Made-by-hand art at three Minneapolis galleries

March 19, 2015 at 6:41PM
Charles Lyon's "Angel (Whips) 3, Ponte St. Angelo", 2014 watercolor & ink 28 x 22î Provided by Groveland Gallery
Charles Lyon’s paintings at Groveland Gallery were inspired by angel sculptures in Rome. (The Minnesota Star Tribune)

At a time when tech-heavy techniques are ubiquitous, it's refreshing to encounter shows at three Minneapolis galleries featuring terrific work in such old-fashioned made-by-hand media as painting, drawing, cut-paper and sculptural ceramics, glass and metal.

Groveland Gallery

Trained as a photographer, Charles Lyon long ago shifted to painting but taps his camera skills when cropping images, focusing on details, shifting scale and playing with light and shadow in the huge, colorful paintings of flowers for which he is rightly acclaimed. Two years ago, however, an encounter with the sculpture of Baroque artist Gianlorenzo Bernini set Lyon on an unexpected detour that resulted in 23 paintings of angels featured in "Rome: Traversing the Sacred."

The paintings were inspired by 10 sculptures of angels, designed around 1670 by Bernini and followers, that grace the Ponte Sant'Angelo, an ancient bridge spanning the Tiber between secular Rome and the Vatican neighborhood. Their flowing garments, tender gazes and clutch of Christian symbols — cross, nails, crown of thorns — mark them as devoutly Catholic monuments, but Lyon is clearly inspired most by their beauty.

After centuries of exposure, the angels' marble faces and garments are streaked and stained, effects he deftly imitates with mottled overlays of taupe, sooty-gray and rose. He catches the play of light and shadow across the rippling folds of their garments, their wind-tossed curls and the dreamy look in their stony eyes. He's even essayed drapery studies of fabric falling from bare knees, a peekaboo effect much loved by Baroque masters.

In new oil sketches in Groveland's Annex, Carl Oltvedt adds figures to the landscapes for which he is best known — typically a woman strolling through a park, or on a rocky North Shore beach, sometimes with a friend, children or a dog. Looser brush work and more casual compositions — as if the scenes were glimpsed in passing — freshen his work, although his best effects are still light dancing off water or the dappled illumination of dark, leafy glades.

Noon-5 p.m. Tue.-Sat. Ends April 18 • free • 25 Groveland Terrace, Mpls. • 612-377-7800 •grovelandgallery.com

Burnet Gallery

Four Minnesota-based artists float from realism to abstraction in telling "Someone Else's Story," as this show is enigmatically titled.

Teo Nguyen limns the brooding poetry of Minnesota landscapes in five paintings that are all gray skies and stubbled fields. With intricately cut white paper, Sonja Peterson creates a lacy tablecloth-sized tableau in which fish swim through tangles of seaweed that blossoms into a leafy aviary aflutter with exotic birds.

━━━━━━━━

▶ Exercise requirements:
1. In the gallery review, why does Charles Lyon paint the angels with mottled overlays of taupe, sooty-gray and rose? Answer in one to three sentences.
2. Pick up the review of the three Minneapolis galleries right after its last sentence and write the next part.
The material that comes next is from a different source and has no connection to the gallery review.

▶ Available data:
━━━━━━━━

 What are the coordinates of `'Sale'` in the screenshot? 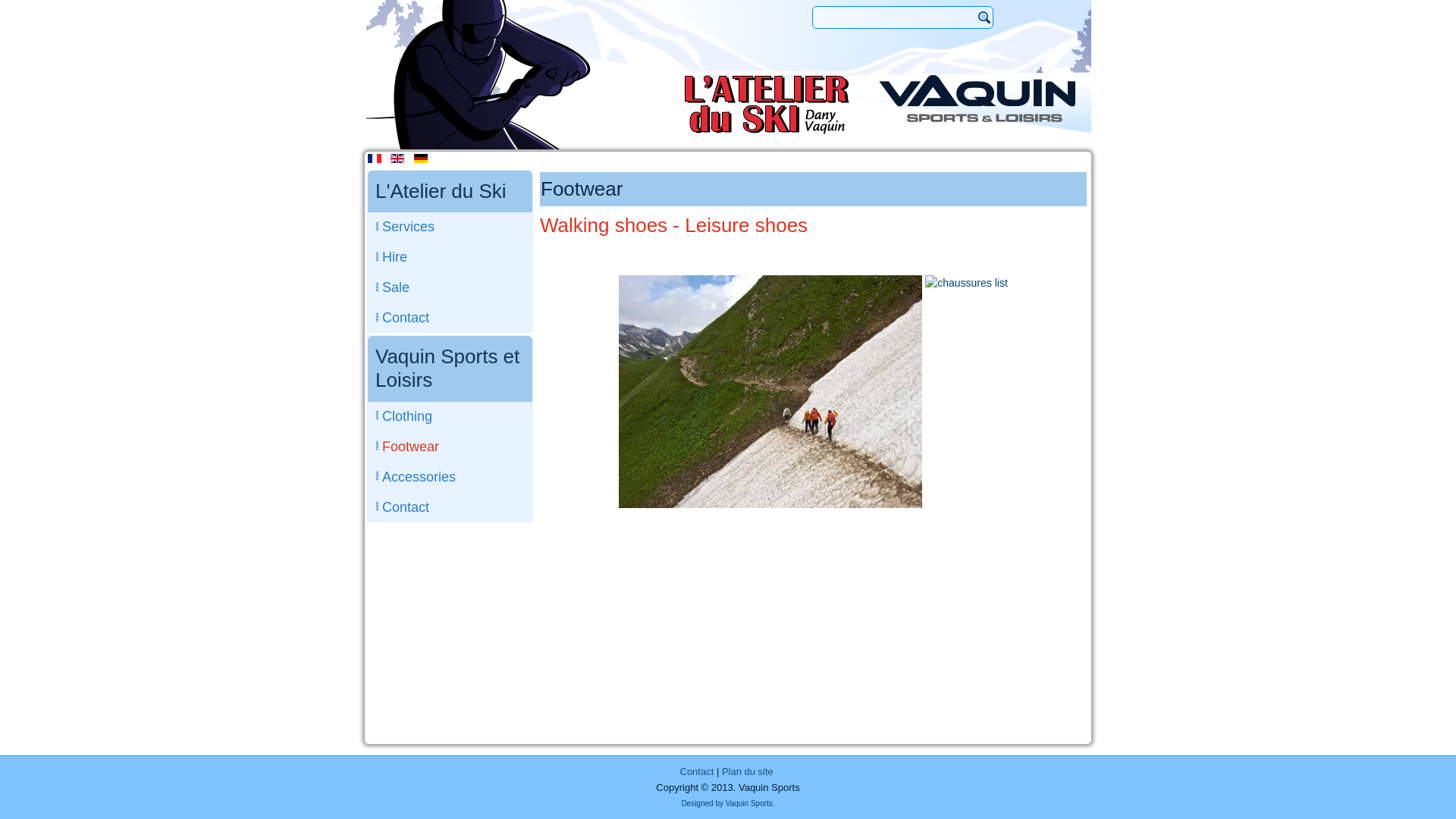 It's located at (449, 287).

━━━━━━━━

▶ Written answers:
1. After centuries of exposure, the marble faces and garments of the angel sculptures are streaked and stained. Lyon's mottled overlays of taupe, sooty-gray and rose imitate those effects.

2.
Duluth-based Anne Labovitz pays homage to poet Edna St. Vincent Millay by layering graffiti scribbles of her poems into monochrome canvases — typically white-on-white — whose thick translucent surfaces glow like backlit ice. Tetsuya Yamada, who teaches ceramics at the University of Minnesota, has produced elegantly glazed wall panels whose silvery iridescent surfaces are pocked with expressive fingerprints.

11 a.m.-5 p.m. daily. Ends April 26 • free • Le Méridien Chambers hotel, 901 Hennepin Av. S., Mpls. • 612-767-6824 •burnetgallery.com

Circa Gallery

Abstraction rules in Circa's handsome "Winter Salon," which features beautifully designed paintings and wall sculpture in unusual media (fused glass, painted steel, encaustic panels). The 11 artists are a smartly edited mix of international and American talents with stellar résumés.

Monica Reede offers two delicate oil paintings shimmering with a breath of light; Gretel Stephens channels Mark Rothko into an elegantly stained olive-and-charcoal canvas; Barbara Kreft turns in four clever little abstractions about love, highways, winter and the color pink. Ellen Richman has produced two vibrant abstractions in boldly intersecting bands of cool and warm hues, while Audrey Philips makes weather-evocative patterns from scribbles and stains of floating color.

Anne Ledy's deconstructed red-steel circle sculptures are meticulously designed and executed. And Seattle-based Carmen Vetter has used powdered glass to stunning effect in wall panels whose mossy-velour surfaces — in puddles of taupe, orange and teal — beg to be touched. But don't!

Additional pieces include a striped "Shrine" by Juan Alonso, a brooding "Vessel" image by Margaret Fitzgerald, two luminous little encaustic panels by Paul Rinaldi and large black-and-white compositions by Myke Reilly and Jeff Leonard.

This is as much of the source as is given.